Around 80 people died in cold blood in police custody under the All Basotho Convention-led operation – “Tokho”. The then Prime Minister Tom Thabane allowed the police to torture people and the Lesotho Congress for Democracy tried to force the premier to withdraw his instructions to the police. That however drew a blank.

The police chief has not yet been called to account for these deaths. The police are doing what Basotho were complaining about during the reign of the previous regime that the army was acting with impunity. Suddenly, it is ok for the police to brutally torture and kill Basotho.
Suddenly, it is ok for army bosses to be killed with impunity. That’s the only reasonable conclusion that one arrives at based on the hesitation of the government to do anything about the killers on the government’s payroll.
The government of Lesotho needs to focus on revamping this country’s economy, creating jobs, improving health services, building infrastructure, promoting peace and unity and managing the escalating crime rate. Lesotho fails to acknowledge that the country’s peace is a group effort and Basotho must all be in it to work.

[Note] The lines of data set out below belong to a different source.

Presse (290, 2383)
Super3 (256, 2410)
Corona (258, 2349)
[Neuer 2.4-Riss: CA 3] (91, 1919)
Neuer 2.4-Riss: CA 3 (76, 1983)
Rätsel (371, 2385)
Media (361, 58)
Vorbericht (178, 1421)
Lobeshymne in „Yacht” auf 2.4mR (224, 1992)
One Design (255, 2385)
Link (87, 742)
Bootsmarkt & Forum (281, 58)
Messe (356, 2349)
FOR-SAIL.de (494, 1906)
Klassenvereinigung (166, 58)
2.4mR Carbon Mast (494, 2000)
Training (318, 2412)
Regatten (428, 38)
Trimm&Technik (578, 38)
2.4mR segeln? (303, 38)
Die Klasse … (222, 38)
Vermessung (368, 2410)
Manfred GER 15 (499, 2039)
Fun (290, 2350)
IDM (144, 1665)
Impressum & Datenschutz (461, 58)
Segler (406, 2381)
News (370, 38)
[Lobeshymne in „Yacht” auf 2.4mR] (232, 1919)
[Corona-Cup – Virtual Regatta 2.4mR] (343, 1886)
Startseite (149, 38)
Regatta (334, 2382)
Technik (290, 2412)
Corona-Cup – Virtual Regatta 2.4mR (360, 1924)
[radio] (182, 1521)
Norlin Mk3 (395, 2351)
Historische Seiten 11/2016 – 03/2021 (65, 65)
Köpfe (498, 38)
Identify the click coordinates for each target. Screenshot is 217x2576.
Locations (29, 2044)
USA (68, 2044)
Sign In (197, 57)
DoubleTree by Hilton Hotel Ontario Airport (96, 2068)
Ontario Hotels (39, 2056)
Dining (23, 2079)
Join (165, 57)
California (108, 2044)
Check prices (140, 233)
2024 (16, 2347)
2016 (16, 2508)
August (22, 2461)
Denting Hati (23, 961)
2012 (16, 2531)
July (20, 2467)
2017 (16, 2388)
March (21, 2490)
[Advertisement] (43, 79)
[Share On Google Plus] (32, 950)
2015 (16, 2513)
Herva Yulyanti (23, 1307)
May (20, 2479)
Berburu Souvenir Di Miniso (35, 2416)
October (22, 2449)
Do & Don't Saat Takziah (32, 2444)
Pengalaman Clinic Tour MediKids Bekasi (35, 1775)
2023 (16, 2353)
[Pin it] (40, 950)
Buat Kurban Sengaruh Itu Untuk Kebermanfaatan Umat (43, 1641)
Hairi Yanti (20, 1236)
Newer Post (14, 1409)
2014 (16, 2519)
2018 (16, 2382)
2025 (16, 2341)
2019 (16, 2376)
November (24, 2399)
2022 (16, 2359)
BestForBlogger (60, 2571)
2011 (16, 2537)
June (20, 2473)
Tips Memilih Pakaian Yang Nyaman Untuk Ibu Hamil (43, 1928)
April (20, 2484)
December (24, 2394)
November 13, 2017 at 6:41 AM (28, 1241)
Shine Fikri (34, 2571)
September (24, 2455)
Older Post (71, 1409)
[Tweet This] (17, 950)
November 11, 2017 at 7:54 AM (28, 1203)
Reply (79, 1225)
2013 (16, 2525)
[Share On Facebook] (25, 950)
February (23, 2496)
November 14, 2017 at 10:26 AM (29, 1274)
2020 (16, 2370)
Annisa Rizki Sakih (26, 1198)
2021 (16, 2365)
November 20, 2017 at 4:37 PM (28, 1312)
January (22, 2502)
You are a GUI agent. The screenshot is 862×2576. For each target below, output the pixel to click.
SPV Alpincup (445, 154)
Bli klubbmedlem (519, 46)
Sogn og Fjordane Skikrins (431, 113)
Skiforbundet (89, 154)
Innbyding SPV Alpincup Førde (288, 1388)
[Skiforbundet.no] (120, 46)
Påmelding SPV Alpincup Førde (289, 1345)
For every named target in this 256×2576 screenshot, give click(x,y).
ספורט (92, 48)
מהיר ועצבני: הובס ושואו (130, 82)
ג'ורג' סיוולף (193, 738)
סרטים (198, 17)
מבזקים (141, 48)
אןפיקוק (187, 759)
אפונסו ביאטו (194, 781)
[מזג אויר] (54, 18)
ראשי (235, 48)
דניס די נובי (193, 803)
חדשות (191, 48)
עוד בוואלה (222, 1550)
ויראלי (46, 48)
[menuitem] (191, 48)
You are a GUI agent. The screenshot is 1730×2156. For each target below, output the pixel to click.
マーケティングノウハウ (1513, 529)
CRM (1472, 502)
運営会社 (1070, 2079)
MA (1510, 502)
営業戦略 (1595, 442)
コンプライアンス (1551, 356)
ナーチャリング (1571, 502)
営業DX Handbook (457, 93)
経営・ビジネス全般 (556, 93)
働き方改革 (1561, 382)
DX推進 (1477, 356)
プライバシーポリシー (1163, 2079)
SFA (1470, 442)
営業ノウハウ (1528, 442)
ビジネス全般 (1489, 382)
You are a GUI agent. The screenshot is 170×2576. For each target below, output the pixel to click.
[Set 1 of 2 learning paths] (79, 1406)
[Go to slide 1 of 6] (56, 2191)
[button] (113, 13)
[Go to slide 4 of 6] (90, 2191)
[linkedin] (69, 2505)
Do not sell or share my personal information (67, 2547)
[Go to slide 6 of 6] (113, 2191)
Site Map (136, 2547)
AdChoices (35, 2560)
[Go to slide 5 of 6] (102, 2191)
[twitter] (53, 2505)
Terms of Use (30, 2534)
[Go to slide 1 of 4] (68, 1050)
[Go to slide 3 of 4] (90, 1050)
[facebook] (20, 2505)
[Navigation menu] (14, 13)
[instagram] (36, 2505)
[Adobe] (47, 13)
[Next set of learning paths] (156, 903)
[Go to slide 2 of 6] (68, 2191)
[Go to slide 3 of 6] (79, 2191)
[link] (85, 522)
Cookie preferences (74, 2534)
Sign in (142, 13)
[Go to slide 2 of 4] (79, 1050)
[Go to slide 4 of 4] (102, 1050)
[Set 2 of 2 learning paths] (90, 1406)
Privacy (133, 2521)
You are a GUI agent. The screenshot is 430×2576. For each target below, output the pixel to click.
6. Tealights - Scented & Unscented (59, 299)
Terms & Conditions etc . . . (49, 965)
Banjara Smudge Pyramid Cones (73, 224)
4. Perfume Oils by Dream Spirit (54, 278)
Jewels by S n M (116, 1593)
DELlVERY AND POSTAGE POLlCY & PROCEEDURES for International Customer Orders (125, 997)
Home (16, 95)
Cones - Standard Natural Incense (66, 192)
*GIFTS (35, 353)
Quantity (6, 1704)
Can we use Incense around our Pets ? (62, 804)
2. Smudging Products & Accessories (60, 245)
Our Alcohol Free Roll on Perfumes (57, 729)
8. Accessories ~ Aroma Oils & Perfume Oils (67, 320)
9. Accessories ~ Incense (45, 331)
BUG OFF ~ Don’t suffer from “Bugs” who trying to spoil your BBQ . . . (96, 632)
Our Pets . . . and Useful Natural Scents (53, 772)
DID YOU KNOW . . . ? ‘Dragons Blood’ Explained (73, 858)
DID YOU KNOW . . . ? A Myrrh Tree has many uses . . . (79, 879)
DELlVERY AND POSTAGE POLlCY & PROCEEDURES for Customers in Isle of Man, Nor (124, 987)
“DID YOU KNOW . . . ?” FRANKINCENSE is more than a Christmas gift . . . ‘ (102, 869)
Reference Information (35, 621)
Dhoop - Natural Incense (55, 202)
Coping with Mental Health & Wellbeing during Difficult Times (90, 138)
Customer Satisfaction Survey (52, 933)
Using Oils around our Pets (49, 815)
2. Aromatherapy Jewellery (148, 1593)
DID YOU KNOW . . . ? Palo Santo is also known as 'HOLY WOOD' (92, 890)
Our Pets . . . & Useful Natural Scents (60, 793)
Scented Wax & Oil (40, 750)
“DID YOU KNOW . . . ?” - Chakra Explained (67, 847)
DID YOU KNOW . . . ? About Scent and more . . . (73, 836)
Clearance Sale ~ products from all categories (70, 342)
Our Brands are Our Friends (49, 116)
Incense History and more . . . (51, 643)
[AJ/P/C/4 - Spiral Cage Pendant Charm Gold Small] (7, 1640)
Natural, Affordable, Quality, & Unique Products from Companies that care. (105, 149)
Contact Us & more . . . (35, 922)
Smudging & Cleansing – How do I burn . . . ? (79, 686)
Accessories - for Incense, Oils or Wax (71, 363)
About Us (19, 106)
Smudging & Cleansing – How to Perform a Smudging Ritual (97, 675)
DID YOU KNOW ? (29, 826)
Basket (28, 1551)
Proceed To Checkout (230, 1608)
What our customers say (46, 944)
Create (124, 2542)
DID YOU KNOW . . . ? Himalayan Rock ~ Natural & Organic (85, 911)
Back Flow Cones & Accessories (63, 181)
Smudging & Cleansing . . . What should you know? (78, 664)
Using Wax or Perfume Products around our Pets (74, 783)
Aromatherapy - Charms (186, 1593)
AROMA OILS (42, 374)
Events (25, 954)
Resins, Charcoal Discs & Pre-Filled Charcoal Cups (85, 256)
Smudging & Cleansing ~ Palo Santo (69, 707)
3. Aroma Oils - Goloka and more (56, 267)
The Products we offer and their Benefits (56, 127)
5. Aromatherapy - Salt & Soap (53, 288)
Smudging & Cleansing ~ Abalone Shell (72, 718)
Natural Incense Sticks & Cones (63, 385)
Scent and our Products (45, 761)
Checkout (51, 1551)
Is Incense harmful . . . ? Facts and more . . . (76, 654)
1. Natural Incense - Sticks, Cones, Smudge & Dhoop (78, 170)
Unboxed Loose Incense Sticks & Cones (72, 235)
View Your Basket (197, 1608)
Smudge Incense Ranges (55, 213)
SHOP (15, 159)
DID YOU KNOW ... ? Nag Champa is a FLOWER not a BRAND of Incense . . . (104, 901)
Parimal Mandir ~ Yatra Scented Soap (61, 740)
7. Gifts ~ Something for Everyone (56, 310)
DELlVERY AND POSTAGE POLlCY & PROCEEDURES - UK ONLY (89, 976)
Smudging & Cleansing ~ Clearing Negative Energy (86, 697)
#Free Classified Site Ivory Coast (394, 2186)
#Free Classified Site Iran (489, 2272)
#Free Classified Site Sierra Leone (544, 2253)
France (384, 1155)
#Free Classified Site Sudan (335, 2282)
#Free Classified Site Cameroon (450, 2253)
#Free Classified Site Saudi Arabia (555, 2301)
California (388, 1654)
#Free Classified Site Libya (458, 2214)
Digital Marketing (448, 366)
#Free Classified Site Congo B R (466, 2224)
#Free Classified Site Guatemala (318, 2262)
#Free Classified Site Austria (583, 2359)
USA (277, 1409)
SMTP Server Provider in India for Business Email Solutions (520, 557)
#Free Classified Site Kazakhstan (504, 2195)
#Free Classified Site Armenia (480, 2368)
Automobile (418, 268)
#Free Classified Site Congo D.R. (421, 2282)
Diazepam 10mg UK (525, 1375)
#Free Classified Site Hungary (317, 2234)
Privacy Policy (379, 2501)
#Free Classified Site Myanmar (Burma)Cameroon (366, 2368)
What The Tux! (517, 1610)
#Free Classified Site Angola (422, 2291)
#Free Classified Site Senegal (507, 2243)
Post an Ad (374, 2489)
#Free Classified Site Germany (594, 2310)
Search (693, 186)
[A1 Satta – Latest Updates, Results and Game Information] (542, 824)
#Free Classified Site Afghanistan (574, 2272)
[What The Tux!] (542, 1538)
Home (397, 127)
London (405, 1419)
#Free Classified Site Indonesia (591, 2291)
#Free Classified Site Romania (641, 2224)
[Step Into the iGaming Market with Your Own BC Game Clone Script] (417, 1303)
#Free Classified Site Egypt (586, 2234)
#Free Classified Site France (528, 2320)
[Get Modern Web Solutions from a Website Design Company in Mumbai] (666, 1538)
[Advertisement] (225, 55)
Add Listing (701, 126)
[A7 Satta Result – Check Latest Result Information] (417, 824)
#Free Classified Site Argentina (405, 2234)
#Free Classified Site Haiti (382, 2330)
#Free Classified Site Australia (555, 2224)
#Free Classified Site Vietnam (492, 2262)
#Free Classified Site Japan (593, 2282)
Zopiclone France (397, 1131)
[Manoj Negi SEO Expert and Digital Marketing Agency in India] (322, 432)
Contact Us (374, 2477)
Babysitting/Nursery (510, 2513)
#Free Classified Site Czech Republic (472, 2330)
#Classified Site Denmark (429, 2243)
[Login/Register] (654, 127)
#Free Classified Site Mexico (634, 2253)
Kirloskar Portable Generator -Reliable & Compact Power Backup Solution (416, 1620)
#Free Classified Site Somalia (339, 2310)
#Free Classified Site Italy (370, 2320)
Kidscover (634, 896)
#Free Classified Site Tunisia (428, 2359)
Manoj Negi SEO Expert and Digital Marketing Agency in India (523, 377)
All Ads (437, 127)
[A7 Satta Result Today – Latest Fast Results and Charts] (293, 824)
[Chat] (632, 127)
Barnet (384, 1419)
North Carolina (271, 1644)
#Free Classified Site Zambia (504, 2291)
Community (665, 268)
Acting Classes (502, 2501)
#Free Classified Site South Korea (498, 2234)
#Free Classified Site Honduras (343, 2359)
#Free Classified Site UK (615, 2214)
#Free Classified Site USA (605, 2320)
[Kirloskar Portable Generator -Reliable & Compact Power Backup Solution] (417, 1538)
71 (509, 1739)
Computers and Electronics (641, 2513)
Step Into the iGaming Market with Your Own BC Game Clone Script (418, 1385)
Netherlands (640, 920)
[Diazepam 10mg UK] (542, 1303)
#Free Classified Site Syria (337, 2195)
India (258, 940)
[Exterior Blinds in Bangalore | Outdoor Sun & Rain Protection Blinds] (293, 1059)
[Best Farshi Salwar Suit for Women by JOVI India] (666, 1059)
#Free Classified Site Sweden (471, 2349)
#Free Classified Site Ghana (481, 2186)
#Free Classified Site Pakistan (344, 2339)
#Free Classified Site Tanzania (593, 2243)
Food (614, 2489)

Investors are unlikely to risk their money in a country that is not at peace with itself. Until the government get its priorities right, Lesotho will continue to struggle to have peace and a stable economy. This will translate to high unemployment worse compared to where it is currently.
Metsing had a peace plan that was unfortunately not supported by some parties. Those who opposed it could only assume that it would let him go free. They never weighed options nor tabled alternative peace-making efforts. To them the country would rather suffer, rather be divided than accept the fact that the government was never toppled. There are far more pressing issues in Lesotho. Instead of paying loads of money to a foreign prosecutor, and taking much valuable time from our courts of law, we should be focusing our priorities on something positive. We need to heal and move on as a nation, not as individuals.